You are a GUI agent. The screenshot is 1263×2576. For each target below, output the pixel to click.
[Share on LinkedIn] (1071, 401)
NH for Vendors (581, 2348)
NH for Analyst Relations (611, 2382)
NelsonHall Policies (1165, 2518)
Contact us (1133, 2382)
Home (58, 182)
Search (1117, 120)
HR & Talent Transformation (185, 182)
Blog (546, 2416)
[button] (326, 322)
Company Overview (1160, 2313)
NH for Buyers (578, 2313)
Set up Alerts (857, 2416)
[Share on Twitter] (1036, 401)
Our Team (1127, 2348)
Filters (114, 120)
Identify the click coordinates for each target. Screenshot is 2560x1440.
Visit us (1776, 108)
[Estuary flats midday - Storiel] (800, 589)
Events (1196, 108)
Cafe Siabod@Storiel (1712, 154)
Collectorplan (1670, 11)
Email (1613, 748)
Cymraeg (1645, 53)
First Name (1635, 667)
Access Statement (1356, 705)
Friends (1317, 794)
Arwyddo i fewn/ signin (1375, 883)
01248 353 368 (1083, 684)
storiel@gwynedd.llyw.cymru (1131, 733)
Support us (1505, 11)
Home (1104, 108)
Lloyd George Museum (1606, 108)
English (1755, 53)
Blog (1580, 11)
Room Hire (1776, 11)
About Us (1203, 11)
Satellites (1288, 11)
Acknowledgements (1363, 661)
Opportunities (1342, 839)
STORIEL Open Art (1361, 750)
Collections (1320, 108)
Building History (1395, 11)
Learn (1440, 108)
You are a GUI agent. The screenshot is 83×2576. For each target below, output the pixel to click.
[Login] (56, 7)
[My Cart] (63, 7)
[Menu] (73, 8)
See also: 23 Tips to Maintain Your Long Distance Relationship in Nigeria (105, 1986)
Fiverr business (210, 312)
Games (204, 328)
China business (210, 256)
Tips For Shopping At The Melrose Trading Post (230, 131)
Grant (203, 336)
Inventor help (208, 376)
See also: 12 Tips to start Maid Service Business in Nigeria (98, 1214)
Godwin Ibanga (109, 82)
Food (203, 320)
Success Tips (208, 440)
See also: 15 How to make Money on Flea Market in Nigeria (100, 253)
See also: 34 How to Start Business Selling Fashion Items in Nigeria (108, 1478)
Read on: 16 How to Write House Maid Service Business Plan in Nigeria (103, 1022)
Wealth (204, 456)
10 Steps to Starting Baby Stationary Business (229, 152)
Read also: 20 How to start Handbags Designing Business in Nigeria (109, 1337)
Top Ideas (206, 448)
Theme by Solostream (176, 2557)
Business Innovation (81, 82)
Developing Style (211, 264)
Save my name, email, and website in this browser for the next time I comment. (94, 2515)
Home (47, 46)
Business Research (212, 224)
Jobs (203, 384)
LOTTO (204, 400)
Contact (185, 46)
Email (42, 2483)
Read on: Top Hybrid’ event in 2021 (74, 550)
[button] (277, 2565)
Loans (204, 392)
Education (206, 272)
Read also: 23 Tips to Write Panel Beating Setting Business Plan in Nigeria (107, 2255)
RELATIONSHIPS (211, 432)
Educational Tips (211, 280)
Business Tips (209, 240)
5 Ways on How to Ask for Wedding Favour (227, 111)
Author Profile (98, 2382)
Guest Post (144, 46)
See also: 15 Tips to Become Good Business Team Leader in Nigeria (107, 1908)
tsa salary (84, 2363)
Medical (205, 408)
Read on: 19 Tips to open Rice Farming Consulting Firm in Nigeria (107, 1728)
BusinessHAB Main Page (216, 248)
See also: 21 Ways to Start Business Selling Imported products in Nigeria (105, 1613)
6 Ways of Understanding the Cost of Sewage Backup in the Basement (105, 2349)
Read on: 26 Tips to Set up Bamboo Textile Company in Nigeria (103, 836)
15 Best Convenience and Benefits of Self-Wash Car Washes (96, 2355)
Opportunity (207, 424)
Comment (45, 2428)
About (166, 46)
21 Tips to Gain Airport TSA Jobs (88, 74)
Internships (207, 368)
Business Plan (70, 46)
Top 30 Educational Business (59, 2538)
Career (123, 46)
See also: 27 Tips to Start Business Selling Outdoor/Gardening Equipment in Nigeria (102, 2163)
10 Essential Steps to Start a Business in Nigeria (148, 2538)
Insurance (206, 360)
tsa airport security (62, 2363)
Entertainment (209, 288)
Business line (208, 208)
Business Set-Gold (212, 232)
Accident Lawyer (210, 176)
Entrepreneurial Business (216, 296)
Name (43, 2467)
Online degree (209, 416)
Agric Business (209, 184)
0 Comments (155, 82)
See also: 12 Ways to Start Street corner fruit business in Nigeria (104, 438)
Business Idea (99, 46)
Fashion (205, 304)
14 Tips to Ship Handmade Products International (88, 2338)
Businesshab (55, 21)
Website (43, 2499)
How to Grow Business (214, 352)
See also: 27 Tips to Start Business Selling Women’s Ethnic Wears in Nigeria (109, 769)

******

- Instructions for the task:
Which lines in the listing above hold the word "agent"? Show each of them.

- Response for this exercise:
You are a GUI agent. The screenshot is 1263×2576. For each target below, output the pixel to click.
You are a GUI agent. The screenshot is 83×2576. For each target below, output the pixel to click.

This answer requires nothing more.